Polskie żubry ratują Europę przed wielkimi pożarami lasów. Pożerają zarośla przy lasach, pomagając strażakom
Wielkie pożary w krajach na południu Europy to problem, o którym słyszymy każdego lata. Lasy płoną we Włoszech, Hiszpanii, na południu Francji, w Grecji. Także w Portugalii. Właśnie tam z żywiołem będą walczyć... polskie żubry, które pomagają strażakom. To nie żart, nasza zwierzyna naprawdę została bohaterem w Portugalii! Jak powiedział Polskiej Agencji Prasowej Pedro Prata, dyrektor wykonawczy Rewilding Portugal, żubry sprowadzone z polski do dystryktu Castelo Branco w regionie Beira Baixa na wschodzie Portugalii zostały zatrudnione do zgryzania zarośli na łąkach, które przylegają do kompleksów leśnych. Im mniej bujnej zieleni w sezonie letnim, tym mniejsze ryzyko rozprzestrzeniania się pożarów z łąk na lasy. “Aby wsparcie zwierząt w przeciwdziałaniu pożarom było skuteczne, konieczne jest, aby były to duże stada wypasane na dużych terenach nieużytków rolnych” - powiedział PAP komendant straży pożarnej i szef portugalskiego stowarzyszenia funkcjonariuszy obrony cywilnej Asprocivil, Ricardo Ribeiro. Obszar wypasu powinien liczyć 10 hektarów.

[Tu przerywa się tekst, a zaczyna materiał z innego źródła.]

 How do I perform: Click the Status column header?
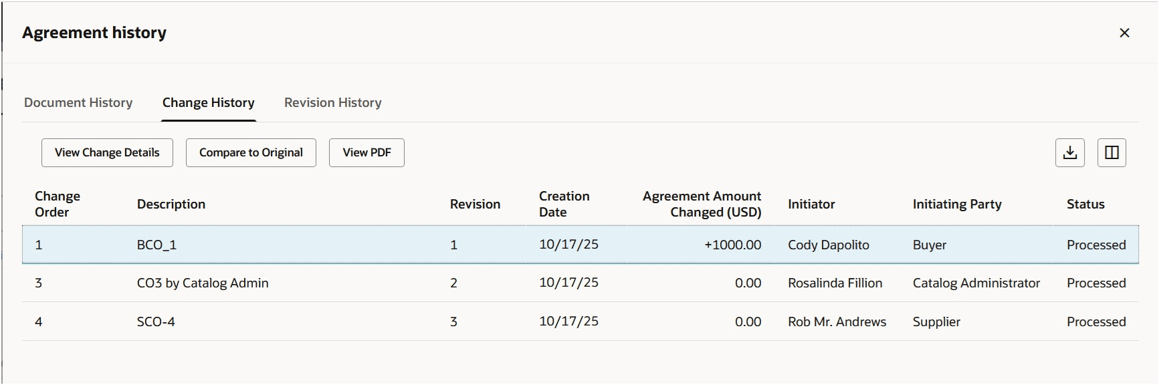[x=1085, y=204]

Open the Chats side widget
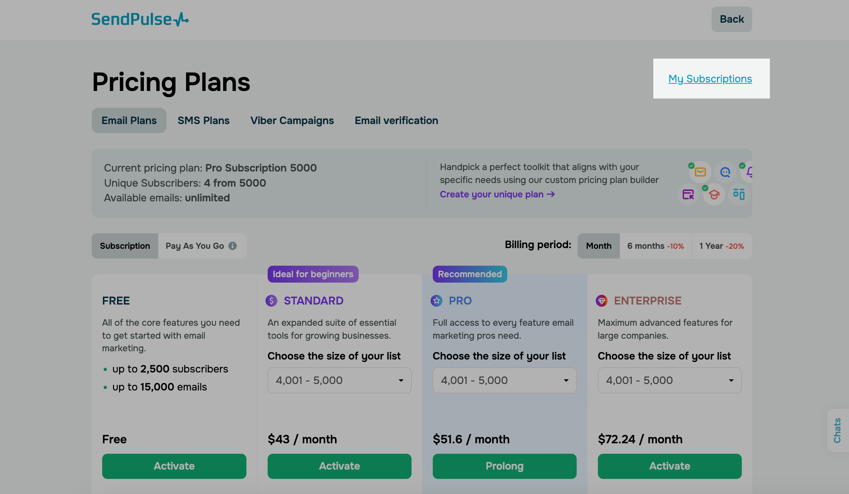coord(837,430)
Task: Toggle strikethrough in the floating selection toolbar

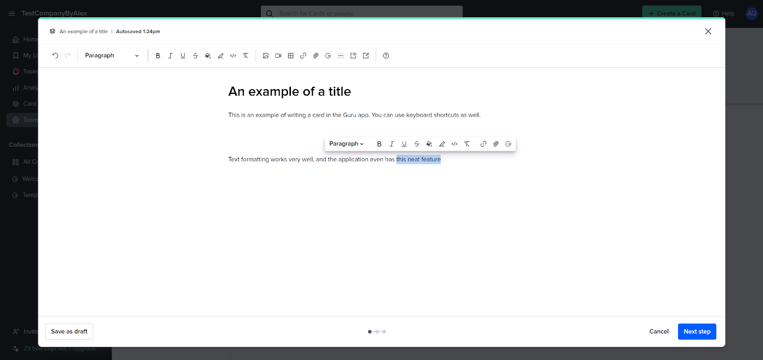Action: 417,144
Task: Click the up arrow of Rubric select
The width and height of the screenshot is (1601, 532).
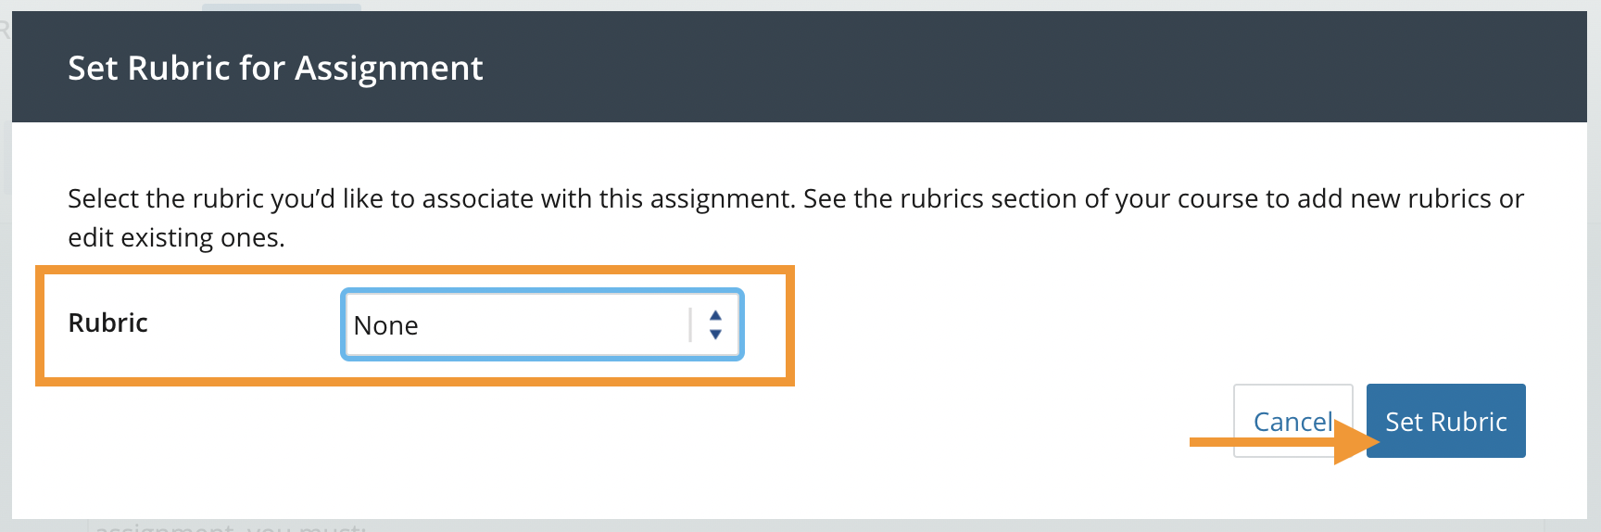Action: click(715, 315)
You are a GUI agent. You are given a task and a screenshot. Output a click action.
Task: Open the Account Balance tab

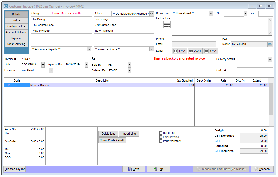click(x=16, y=32)
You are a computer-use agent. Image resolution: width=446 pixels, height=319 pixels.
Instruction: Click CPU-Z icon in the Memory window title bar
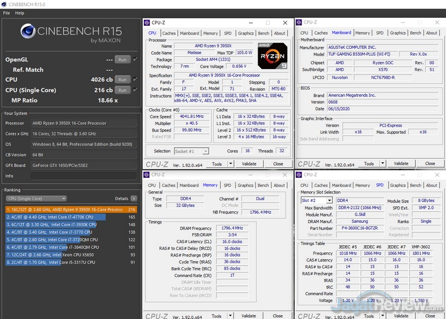(148, 175)

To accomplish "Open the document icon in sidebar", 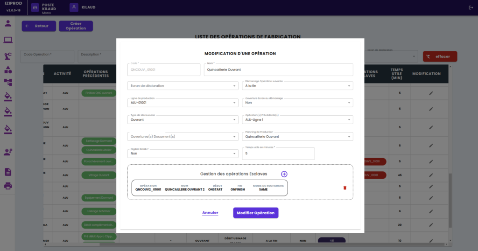I will [8, 172].
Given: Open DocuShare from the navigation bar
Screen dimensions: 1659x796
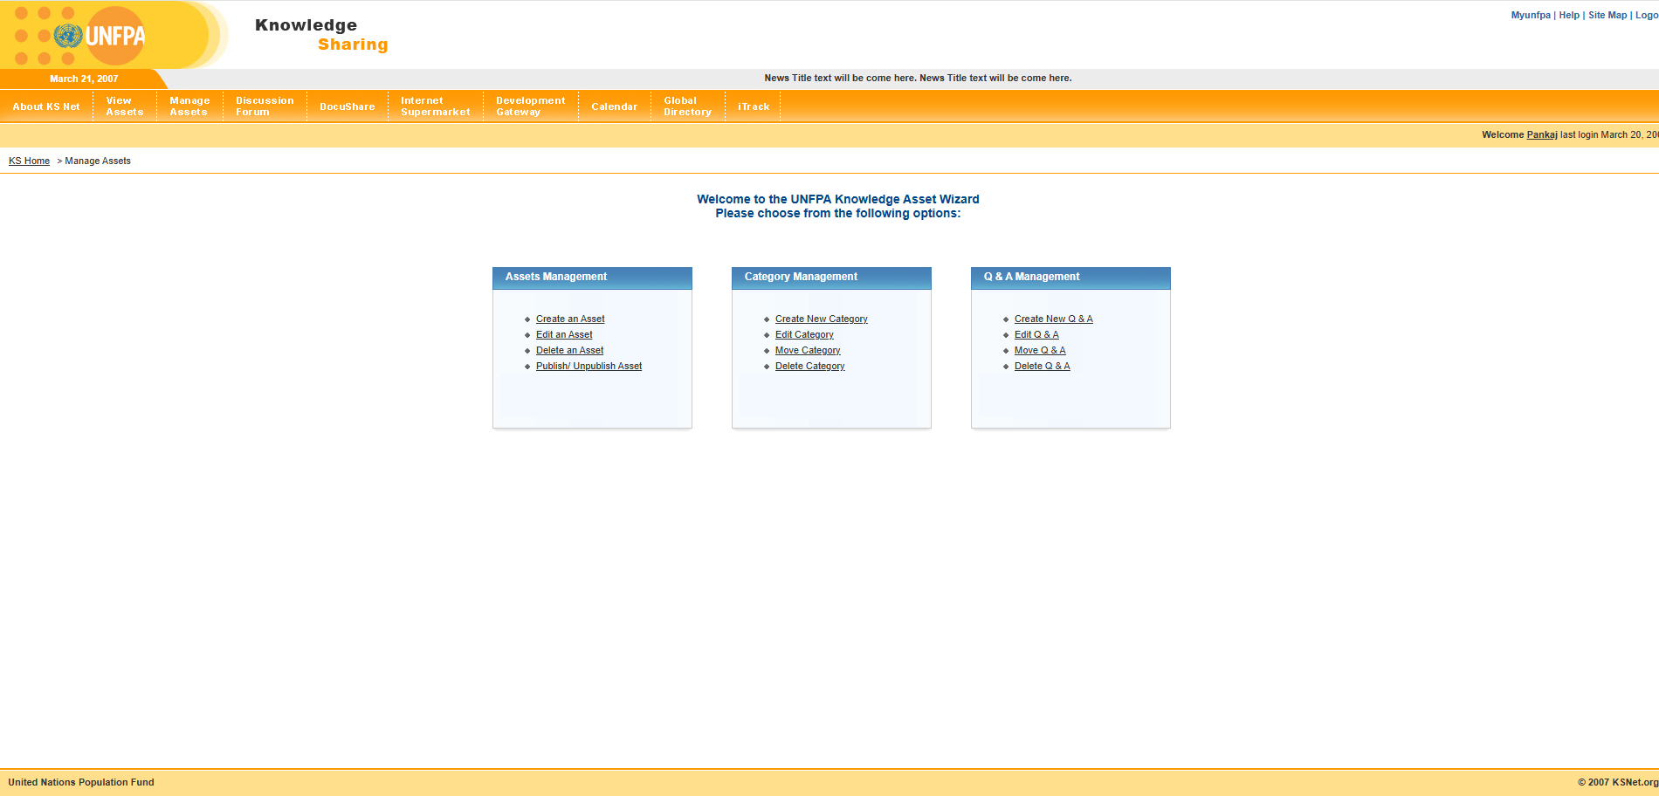Looking at the screenshot, I should [x=347, y=106].
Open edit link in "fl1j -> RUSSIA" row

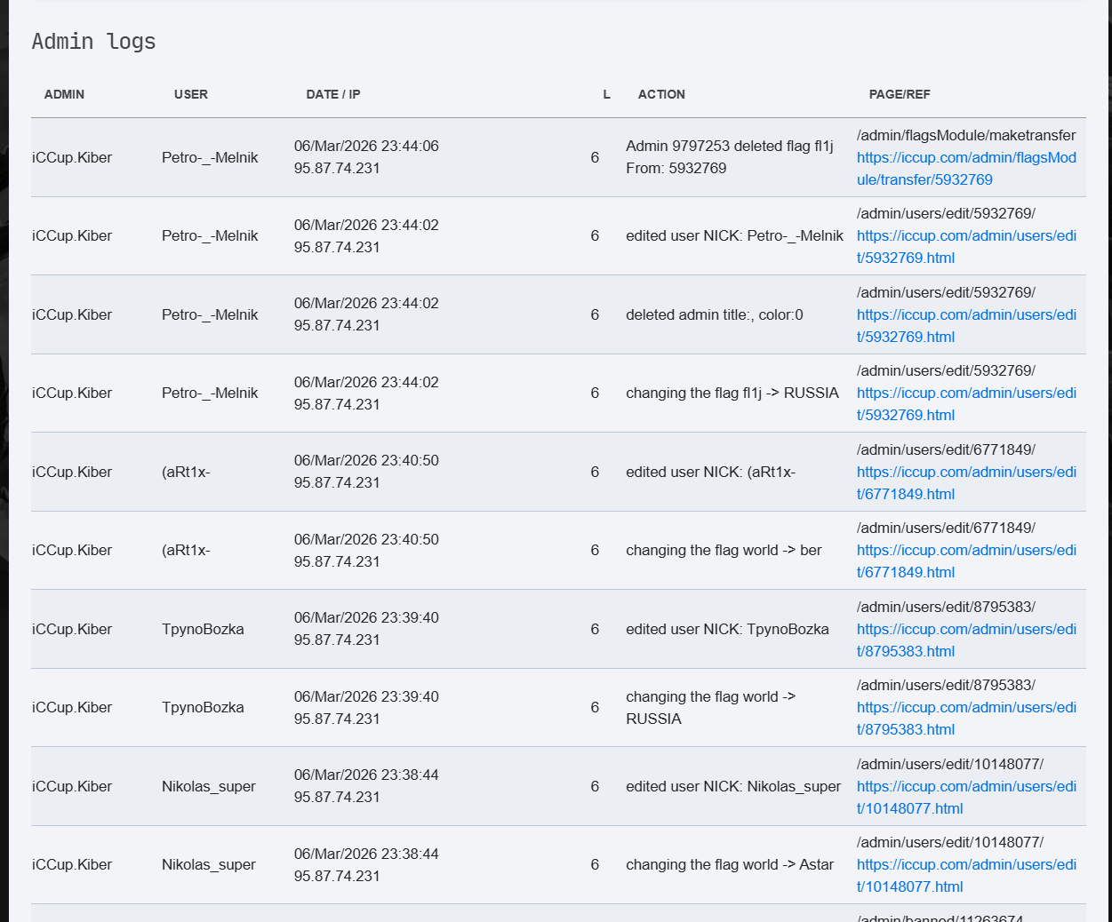(966, 393)
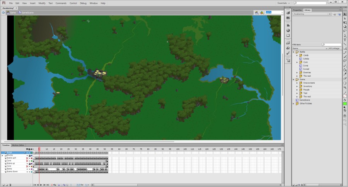Image resolution: width=348 pixels, height=187 pixels.
Task: Select the Text tool
Action: (345, 40)

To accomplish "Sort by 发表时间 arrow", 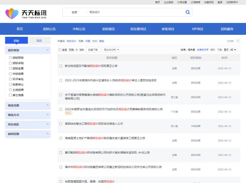I will click(203, 50).
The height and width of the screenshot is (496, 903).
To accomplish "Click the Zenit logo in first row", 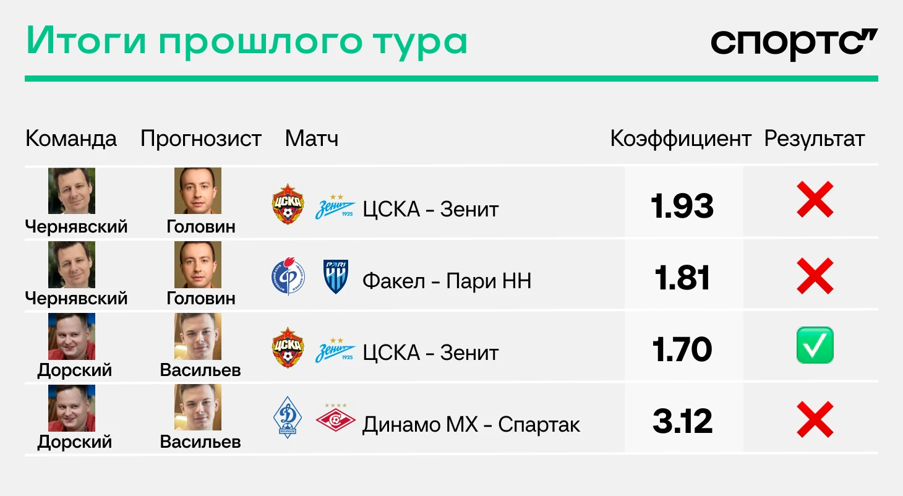I will coord(336,207).
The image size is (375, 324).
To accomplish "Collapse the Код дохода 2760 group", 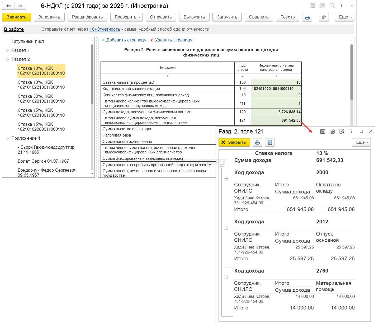I will click(x=226, y=277).
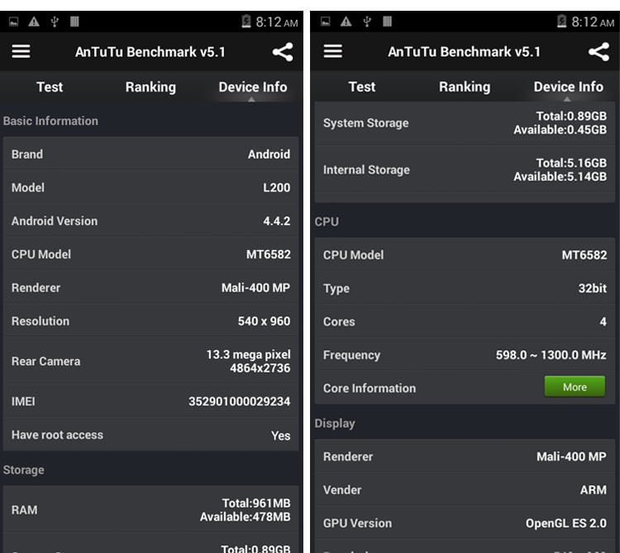Viewport: 620px width, 553px height.
Task: Tap share icon on left screen
Action: point(283,52)
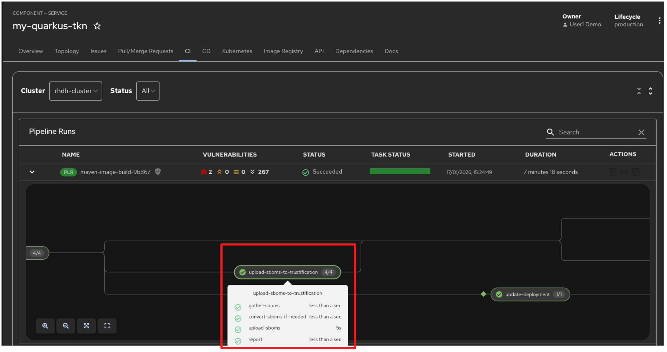This screenshot has height=352, width=667.
Task: Open the kebab menu beside Lifecycle
Action: point(659,21)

Głównym celem sprowadzenia żubrów do Portugalii jest odtworzenie ich populacji w regionie Beira Baixa
Organizatorem akcji z żubrami z Polski w roli głównej jest zarząd organizacji ekologicznej Rewilding Portugal, która jest inicjatorką tej akcji. Żubry przyjechały na zachód Europy z Polski podczas tegorocznych wakacji. Dorodne zwierzaki zjadają trawę, tworząc tak zwane naturalne przerwy ogniowe. Tym sposobem do lasu dociera więcej światła, a to prowadzi do “wzrostu trawy kosztem łatwopalnych zarośli”. Jak ujawnił Pedro Prata, tego typu akcja nie jest pierwszą w Europie. Żubry sprowadzane z różnych regionów naszego kontynentu pomagają strażaków od paru lat również w Hiszpanii. W Portugalii pomocne są także kozy. Dodał jednak, że głównym celem sprowadzenia żubrów do Portugalii jest odtworzenie ich populacji w regionie Beira Baixa, w pobliżu pogranicza portugalsko-hiszpańskiego.